Lactoferrin ameliorates cognitive impairment in D-galactose-induced aging mice by regulating the PI3K/Akt/mTOR signaling pathway and the microbiome-gut-brain axis.

Lactoferrin (LF) has been shown to be effective in attenuating oxidative stress, neuroinflammation, but its potential and mechanisms in alleviating brain aging remain to be clarified. In this study, the effect of different doses of LF (L: 50, M: 500 and H: 2000 mg/kg) on D-galactose (D-gal)-induced brain aging C57BL/6 mice was evaluated. The results showed that body weight, mobility, and spatial memory capacity of aging mice were restored after LF (M & H) intervention. It also attenuated hippocampal neuronal damage and intestinal barrier damage in aging mice.

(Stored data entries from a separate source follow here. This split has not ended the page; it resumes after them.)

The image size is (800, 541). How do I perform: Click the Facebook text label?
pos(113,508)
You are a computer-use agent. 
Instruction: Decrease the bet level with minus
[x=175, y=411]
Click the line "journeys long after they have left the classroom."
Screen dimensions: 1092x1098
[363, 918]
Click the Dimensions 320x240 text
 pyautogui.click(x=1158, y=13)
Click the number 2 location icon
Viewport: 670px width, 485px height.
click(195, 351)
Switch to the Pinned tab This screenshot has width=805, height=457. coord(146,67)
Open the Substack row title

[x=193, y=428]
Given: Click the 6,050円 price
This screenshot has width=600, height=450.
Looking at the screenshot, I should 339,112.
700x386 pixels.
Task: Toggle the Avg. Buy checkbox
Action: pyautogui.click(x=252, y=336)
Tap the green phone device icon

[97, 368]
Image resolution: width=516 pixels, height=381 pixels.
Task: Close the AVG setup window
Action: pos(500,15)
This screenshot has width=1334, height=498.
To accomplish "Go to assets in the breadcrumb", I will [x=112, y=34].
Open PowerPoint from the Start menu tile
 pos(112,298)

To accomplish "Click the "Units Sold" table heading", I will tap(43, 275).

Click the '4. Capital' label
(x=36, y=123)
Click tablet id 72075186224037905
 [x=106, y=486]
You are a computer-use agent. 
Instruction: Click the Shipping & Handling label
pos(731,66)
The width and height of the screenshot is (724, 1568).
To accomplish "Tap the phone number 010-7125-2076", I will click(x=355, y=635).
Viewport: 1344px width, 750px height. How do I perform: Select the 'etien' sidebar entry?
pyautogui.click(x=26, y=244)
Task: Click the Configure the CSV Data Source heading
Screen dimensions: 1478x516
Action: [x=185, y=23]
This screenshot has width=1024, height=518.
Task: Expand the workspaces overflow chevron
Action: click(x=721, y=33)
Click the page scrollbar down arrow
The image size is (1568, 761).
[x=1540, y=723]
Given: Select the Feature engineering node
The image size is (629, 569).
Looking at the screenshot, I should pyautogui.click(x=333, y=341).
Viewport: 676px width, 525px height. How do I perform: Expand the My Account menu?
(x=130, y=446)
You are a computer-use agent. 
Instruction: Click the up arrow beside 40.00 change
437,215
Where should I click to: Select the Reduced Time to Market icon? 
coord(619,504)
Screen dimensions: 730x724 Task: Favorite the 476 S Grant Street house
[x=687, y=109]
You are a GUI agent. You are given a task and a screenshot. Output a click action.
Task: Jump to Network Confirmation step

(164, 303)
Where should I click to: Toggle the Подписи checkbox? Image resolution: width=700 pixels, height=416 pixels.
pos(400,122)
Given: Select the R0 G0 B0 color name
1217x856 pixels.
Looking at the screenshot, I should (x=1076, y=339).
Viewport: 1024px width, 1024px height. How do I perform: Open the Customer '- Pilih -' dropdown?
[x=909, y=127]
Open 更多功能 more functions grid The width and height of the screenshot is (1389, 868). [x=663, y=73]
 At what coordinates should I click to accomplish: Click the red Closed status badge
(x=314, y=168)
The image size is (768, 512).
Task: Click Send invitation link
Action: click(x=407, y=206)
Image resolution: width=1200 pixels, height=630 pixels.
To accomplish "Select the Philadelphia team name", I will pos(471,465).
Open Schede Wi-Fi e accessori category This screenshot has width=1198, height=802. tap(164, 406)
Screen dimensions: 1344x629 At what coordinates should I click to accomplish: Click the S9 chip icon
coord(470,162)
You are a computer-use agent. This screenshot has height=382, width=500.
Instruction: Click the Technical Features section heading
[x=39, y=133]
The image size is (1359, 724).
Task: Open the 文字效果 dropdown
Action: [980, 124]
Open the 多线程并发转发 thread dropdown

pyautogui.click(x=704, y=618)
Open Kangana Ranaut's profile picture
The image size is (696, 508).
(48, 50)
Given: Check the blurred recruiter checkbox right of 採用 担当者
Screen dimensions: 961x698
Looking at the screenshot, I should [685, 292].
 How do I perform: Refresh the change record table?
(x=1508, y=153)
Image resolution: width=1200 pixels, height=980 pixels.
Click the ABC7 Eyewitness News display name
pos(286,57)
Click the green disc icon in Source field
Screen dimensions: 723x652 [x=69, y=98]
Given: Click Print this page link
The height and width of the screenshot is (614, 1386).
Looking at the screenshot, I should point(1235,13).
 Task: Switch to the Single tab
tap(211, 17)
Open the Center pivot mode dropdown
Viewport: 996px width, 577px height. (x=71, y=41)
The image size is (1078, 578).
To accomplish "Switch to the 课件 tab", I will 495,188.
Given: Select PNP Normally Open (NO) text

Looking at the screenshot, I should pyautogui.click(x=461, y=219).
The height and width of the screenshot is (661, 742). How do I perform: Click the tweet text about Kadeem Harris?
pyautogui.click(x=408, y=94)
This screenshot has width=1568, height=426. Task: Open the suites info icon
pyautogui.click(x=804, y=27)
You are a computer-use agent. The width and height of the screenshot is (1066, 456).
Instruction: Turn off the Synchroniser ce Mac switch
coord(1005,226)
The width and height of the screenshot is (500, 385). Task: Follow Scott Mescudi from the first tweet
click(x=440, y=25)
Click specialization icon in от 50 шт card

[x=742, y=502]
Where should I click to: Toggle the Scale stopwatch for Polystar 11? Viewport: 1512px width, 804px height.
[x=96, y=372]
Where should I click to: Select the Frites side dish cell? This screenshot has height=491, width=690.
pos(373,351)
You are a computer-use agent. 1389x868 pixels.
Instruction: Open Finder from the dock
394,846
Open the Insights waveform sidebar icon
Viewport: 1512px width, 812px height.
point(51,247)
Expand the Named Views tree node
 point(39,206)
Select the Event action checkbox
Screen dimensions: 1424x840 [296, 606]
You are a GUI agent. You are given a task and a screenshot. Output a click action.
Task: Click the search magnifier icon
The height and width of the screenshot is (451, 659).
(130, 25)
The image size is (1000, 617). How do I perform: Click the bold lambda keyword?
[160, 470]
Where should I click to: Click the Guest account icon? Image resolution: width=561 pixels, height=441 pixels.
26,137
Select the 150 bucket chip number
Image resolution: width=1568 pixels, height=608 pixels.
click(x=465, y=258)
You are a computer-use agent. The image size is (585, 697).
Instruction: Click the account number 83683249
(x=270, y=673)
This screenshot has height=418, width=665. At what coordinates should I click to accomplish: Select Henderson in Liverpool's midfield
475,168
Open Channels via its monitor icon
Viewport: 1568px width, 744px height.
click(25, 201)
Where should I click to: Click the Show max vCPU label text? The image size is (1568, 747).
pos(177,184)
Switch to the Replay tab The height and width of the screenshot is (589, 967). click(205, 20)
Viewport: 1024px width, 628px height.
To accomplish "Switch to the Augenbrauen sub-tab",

LF (M & H) increased brain and serum levels of antioxidant defense enzymes (SOD, GSH, CAT) and decreased colon and serum levels of inflammatory factors (IL-1β, IL-6 and TNF-α). Western blotting results showed that LF (M & H) increased LC3II/I, Beclin1 expression, decreased p-mTOR, p-akt, and p62 expression, and restored autophagy through the PI3K/Akt/m-TOR pathway. Furthermore, LF (M & H) protected the intestinal barrier by regulating the ratio of Firmicutes/Bacteroidetes and increased levels of the beneficial metabolites short chain fatty acids (SCFAs). Notably, LF (H) exhibited the best anti-aging potential. 500 mg/kg/day LF intervention may be cost-effective in prevents brain aging by regulating the autophagy pathway and the microbiome-gut-brain axis.